REPUBLIKA.CO.ID,
JAKARTA -- Berlakunya Peraturan Pemerintah (PP) Nomor 21 Tahun 2024 mengenai Tabungan Perumahan Rakyat (Tapera) menuai banyak polemik di masayarakat. Program tersebut digadang-gadang dapat menjadi jalan keluar bagi masyarakat untuk memiliki rumah.
Namun, dosen Sosiologi Universitas Muhammadiyah Malang (UMM) Rachmad Kristiono Dwi Susilo menilai, aturan yang dikeluarkan justru terlalu normatif dan terkesan terburu-buru. "Program ini berlaku bagi pegawai negeri maupun swasta dengan sistem potongan gaji.
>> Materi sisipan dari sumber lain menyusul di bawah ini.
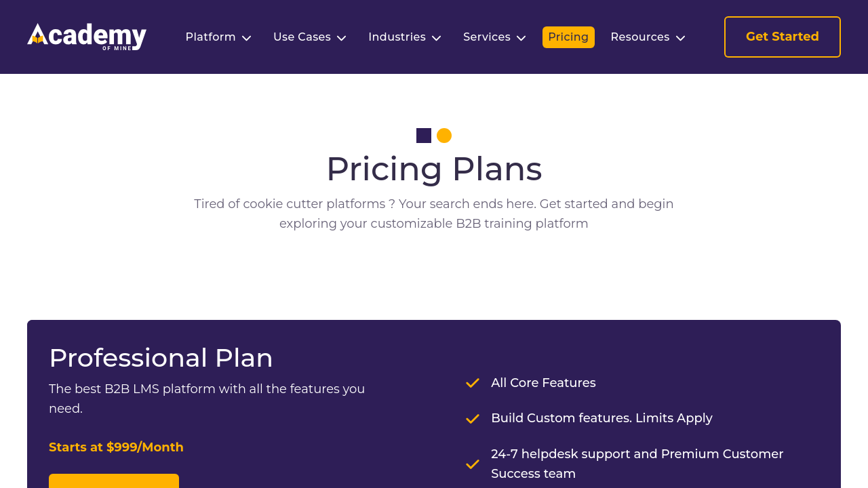
Task: Expand the Services dropdown chevron
Action: (x=521, y=38)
Bagi masyarakat berpenghasilan pas-pasan, program ini tentu sangat membebani," ujarnya dalam siaran pers di Jakarta, Selasa (11/6/2024).
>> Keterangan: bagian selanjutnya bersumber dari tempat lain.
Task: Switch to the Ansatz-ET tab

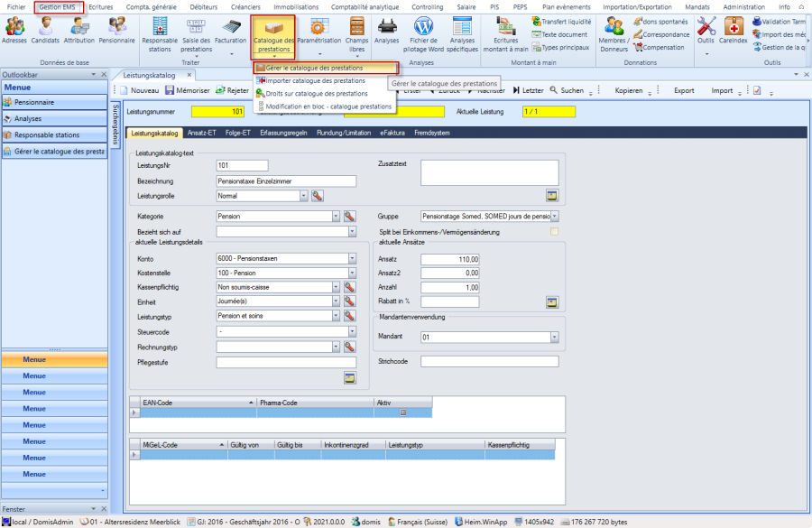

Menurut Rachmad, PP Tapera mengamanatkan, gaji pegawai akan dipotong sebesar tiga persen untuk simpanan perumahan. Sebanyak 0,5 persen ditanggung oleh perusahaan atau pemberi kerja dan 2,5 persen ditanggung oleh karyawan. Dana yang terkumpul dalam Tapera nantinya dapat digunakan untuk membantu peserta membeli rumah pertamanya.
Sayangnya yang luput dari perhatian pemerintah, kebutuhan terhadap perumahan setiap orang itu berbeda-beda. "Belum tentu masyarakat MBR (masyarakat berpenghasilan rendah) belum punya rumah. Program ini seakan-akan menjadi kebijakan yang memaksa, tidak boleh tidak. Padahal, tidak semua perusahaan mau, apalagi perusahaan yang tidak terikat dengan karyawan langsung," ujar Rachmad.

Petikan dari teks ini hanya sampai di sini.